The processors are listed as the Ryzen 5 2400GE and the Ryzen 3 2200GE. Both are clocked at 3.2GHz and feature a 35W TDP – nearly half the 65W TDP found on the Raven Ridge chips that released on Monday.

These would assumedly be going head-to-head with Intel’s T-suffix range of processors, or ‘power-optimised lifestyle’ chips as they gracefully put it. Power-optimised chips have not yet launched for Intel’s Coffee Lake, so this leaves only Intel’s Kaby Lake for comparison.

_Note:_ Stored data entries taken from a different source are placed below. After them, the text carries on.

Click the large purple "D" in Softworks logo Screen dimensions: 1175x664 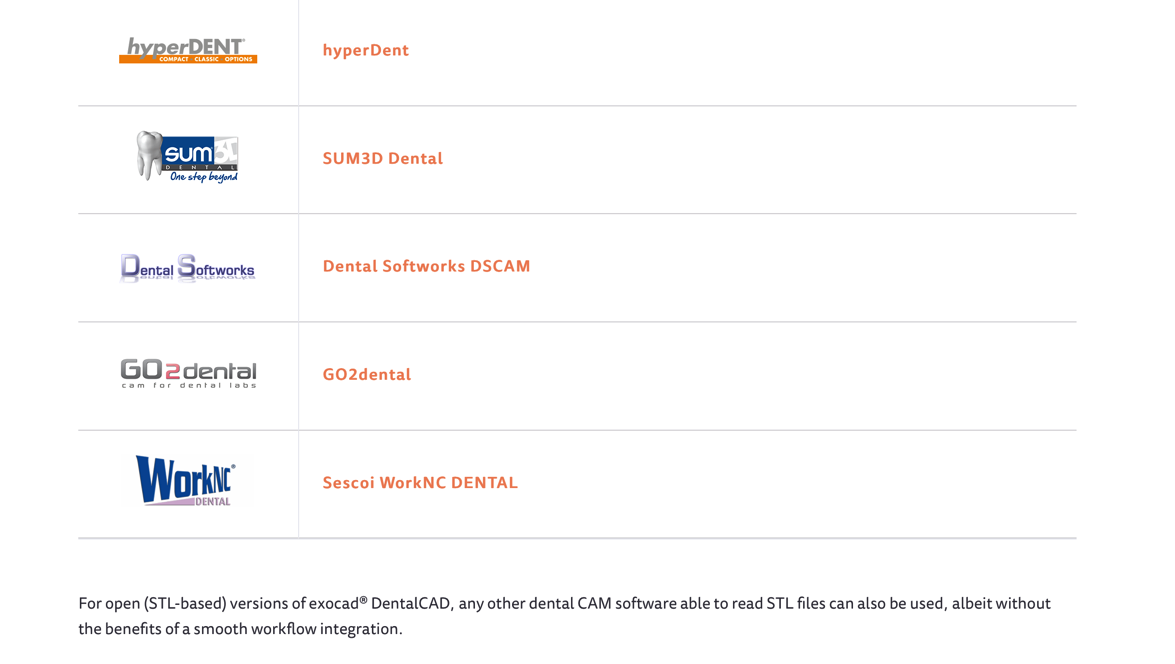[130, 267]
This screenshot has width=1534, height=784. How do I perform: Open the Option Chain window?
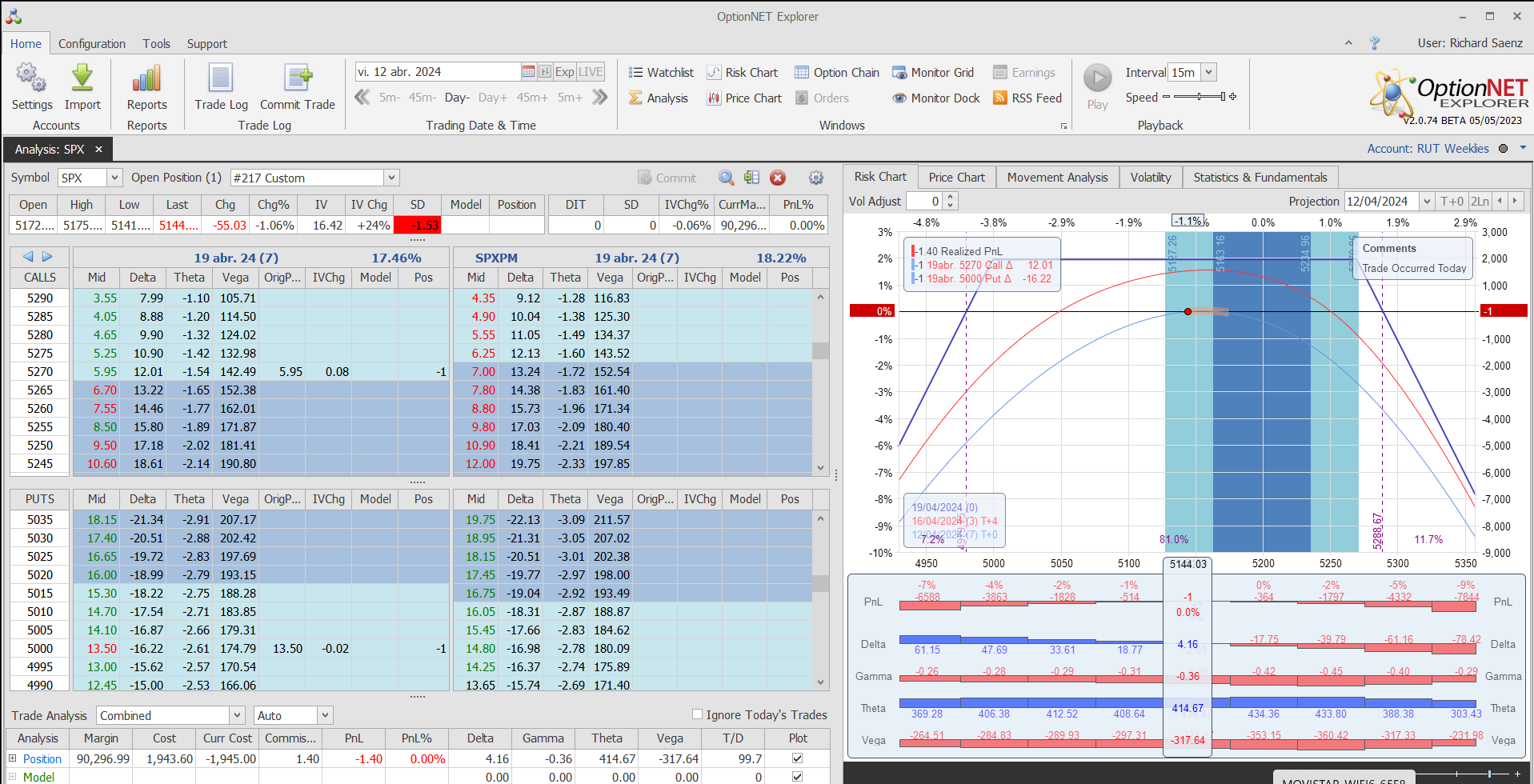[x=836, y=73]
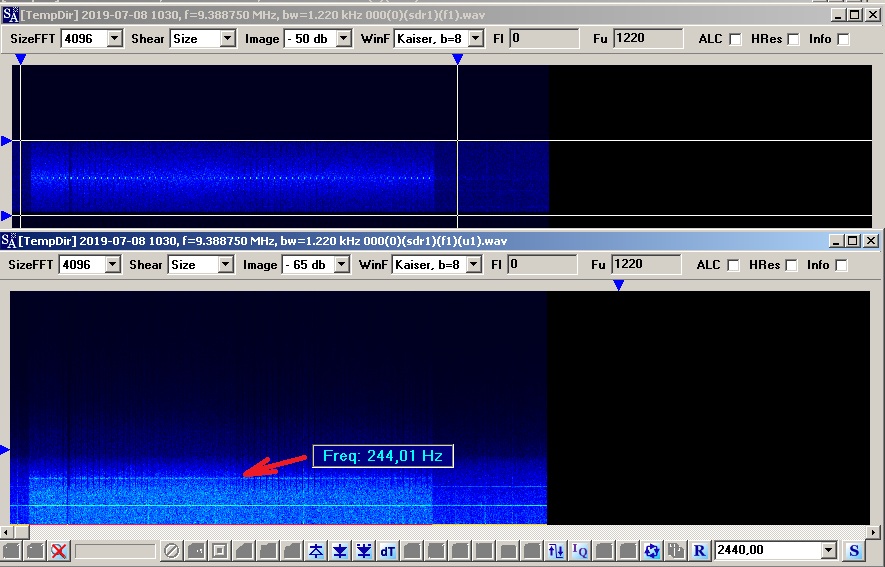Click the circular blue arrows icon

click(652, 551)
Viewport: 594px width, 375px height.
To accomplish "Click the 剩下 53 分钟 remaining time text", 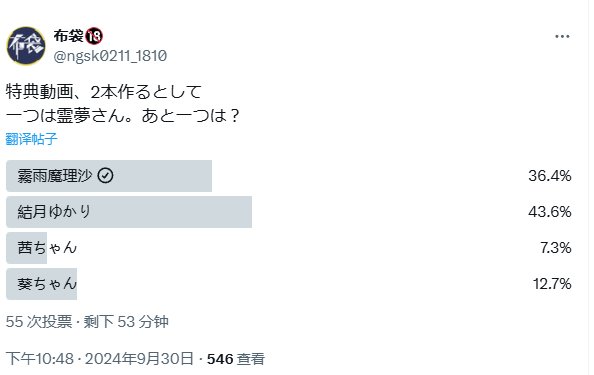I will (x=126, y=322).
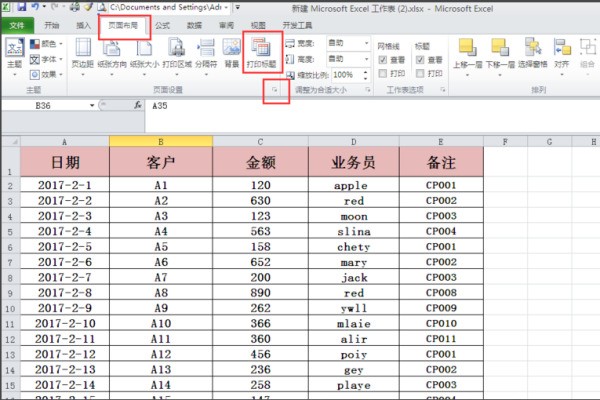600x400 pixels.
Task: Click the 打印区域 (Print Area) icon
Action: point(176,52)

These Kaby Lake chips feature a 35W TDP also, although only the $300 i7 7700T features four-cores and eight-threads that would assumedly match what we currently expect from AMD’s Raven Ridge 2400GE.

AMD AM4 socket

This isn’t the first time we’ve seen the GE suffix, however. Before AMD’s Ryzen 5 2400G and Ryzen 3 2200G launched on Monday, we saw the Athlon name potentially resurrected through the SiSoft Sandra database with the Athlon 200GE. This processor potentially features clock parity at 3.2GHz, and was suspected to feature Vega 3 graphics due to the similarities in core-count – and potentially clockspeed to some degree – to the Ryzen 3 2200U mobile chip.

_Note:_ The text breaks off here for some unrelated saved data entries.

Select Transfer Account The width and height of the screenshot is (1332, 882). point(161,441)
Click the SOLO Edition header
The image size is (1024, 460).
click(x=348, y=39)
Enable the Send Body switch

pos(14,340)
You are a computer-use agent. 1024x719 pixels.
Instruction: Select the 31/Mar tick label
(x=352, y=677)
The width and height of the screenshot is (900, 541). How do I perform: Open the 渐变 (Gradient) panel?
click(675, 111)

Unfortunately, we don’t have much more information to go on at this point. The details from currently available leaks doesn’t differentiate the Athlon or the low-power Ryzen processors from one another, except potentially in core count. The Athlon only appeared to feature two multithreaded cores in the SiSoft database, and the low-power Ryzen chips will likely maintain the same core counts as their 65W siblings at four-core/four-thread, and four-core/eight-thread, for the Ryzen 3 2200G and Ryzen 5 2400G, respectively.

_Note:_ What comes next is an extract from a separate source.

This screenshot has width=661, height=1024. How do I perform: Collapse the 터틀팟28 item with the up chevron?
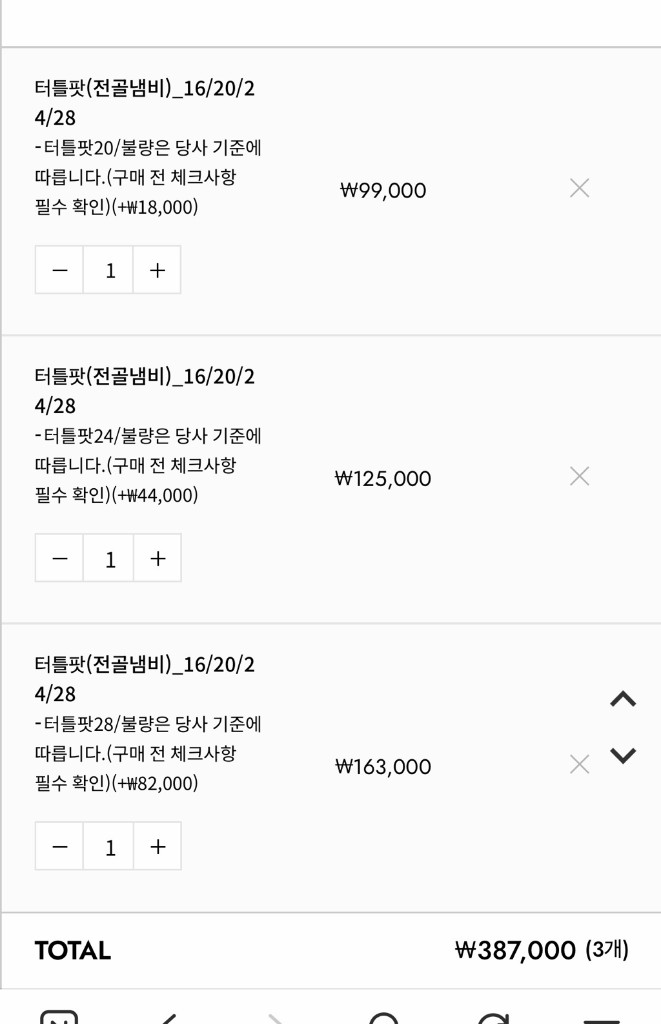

It would seem that AMD are preparing the E-suffix as an energy efficient range of APUs – in addition to the graphics G suffix used for the desktop Raven Ridge chips. Athlon would assumedly make up the ultra low-budget to fill the sub-$100 market – which Ryzen currently does not occupy – and Ryzen the top-end. This is based from very limited information at this point, however. These chips are assumedly already with board partners for BIOS updates, so we could hear more information in the very near-future.